En 2015, junior 1re année, il n’avait pourtant remporté aucune course selon le décompte de ProCyclingStats, et cumulé seulement cinq tops 10. Mais Primozic rappelle sa croissance tardive : « Il était vraiment petit et fin. Il s’est développé plus tard. Quand vous avez 16-17 ans, il y a des différences si vous naissez en janvier ou en décembre, des gars peuvent être beaucoup plus forts physiquement. »
Et le coureur de chez Hrinkow Advarics (Continentale autrichienne) de se remémorer la première fois qu’il a été bluffé par «Tamau Pogi» (petit Pogi): «Je l’avais trouvé incroyable sur Paris-Roubaix juniors en 2015, il n’était pas du tout fait pour cette course avec ses 55 kg mais il s’était retrouvé devant (30e).» Avec son équipe de Radenska, il lui a fallu une année pour assimiler les codes d’un sport découvert à neuf ans dans le sillage de Tilen, son frère aîné.
Andrej Hauptman, aujourd’hui un de ses directeurs sportifs chez UAE, l’a alors pris sous son aile, embarqué sur des courses, principalement en Italie, au cours desquelles il a pris des tôles, aussi parce qu’il n’évoluait pas dans des conditions optimales. « Il n’était pas sérieux, sourit Primozic. Il ne s’entraînait pas beaucoup, il n’avait pas de plan d’entraînement comme d’autres. Mais dans sa dernière année de juniors, il a vraiment explosé, il était plus fort que nous, on ne pouvait plus le suivre. Chez les Espoirs, il a commencé à voler car son corps s’est développé. »
Chaque année, il est allé chercher des accessits (13 tops 10 en 2016, 14 en 2017, 20 en 2018), devenu, chez les Espoirs, champion du chrono de son pays en 2016 et, surtout, s’est imposé sur le très réputé Giro della Lunigiana. Pas assez pour faire peur aux coureurs français. Damien Touzé, plus âgé de deux ans, l’a affronté quelques fois et se souvient d’un coureur « lambda dans le peloton. On parlait très peu de lui. » Le coureur de Cofidis avait fini sixième des Mondiaux Espoirs gagnés par Benoît Cosnefroy en 2017, Pogacar seulement 20e. « C’est dur de comparer chez les jeunes, on n’a pas tous les mêmes moyens, poursuit-il.
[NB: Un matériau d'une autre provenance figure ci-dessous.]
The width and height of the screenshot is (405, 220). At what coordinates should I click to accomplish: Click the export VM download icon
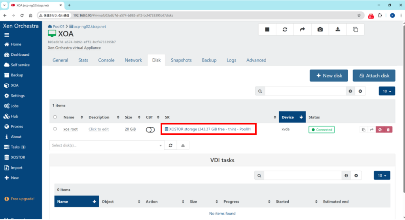click(x=338, y=30)
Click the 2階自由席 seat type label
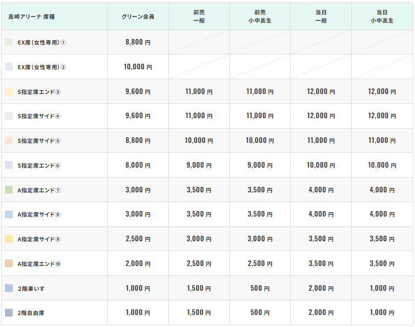The width and height of the screenshot is (415, 327). click(31, 313)
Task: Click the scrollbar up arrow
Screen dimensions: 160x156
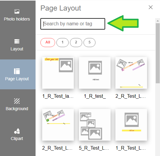Action: (158, 21)
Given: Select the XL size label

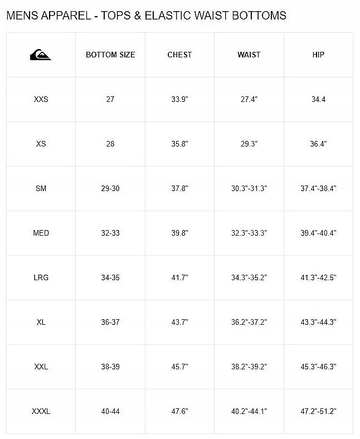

Grâce à la Fédération, nous faisions des stages de préparation, on avait de l’avance par rapport à la Slovénie. »
« Il n’était pas sous les radars non plus, comme pouvait l’être (Jonas) Vingegaard, souligne Châtelon. Il ne sortait pas de nulle part et sa victoire lors du Tour de l’Avenir en 2018 situe sa performance, d’autant qu’il avait chuté dans le col du Chaussy avant de combler le trou tout seul. Il avait gagné à la pédale, sans équipe. » Cette saison-là, il avait levé les bras à trois reprises (dont la Course de la Paix Espoirs). La suivante, il s’engageait avec UAE et remportait le Tour d’Algarve, celui de Californie, trois étapes de la Vuelta (3e du général)… La suite, on la connaît.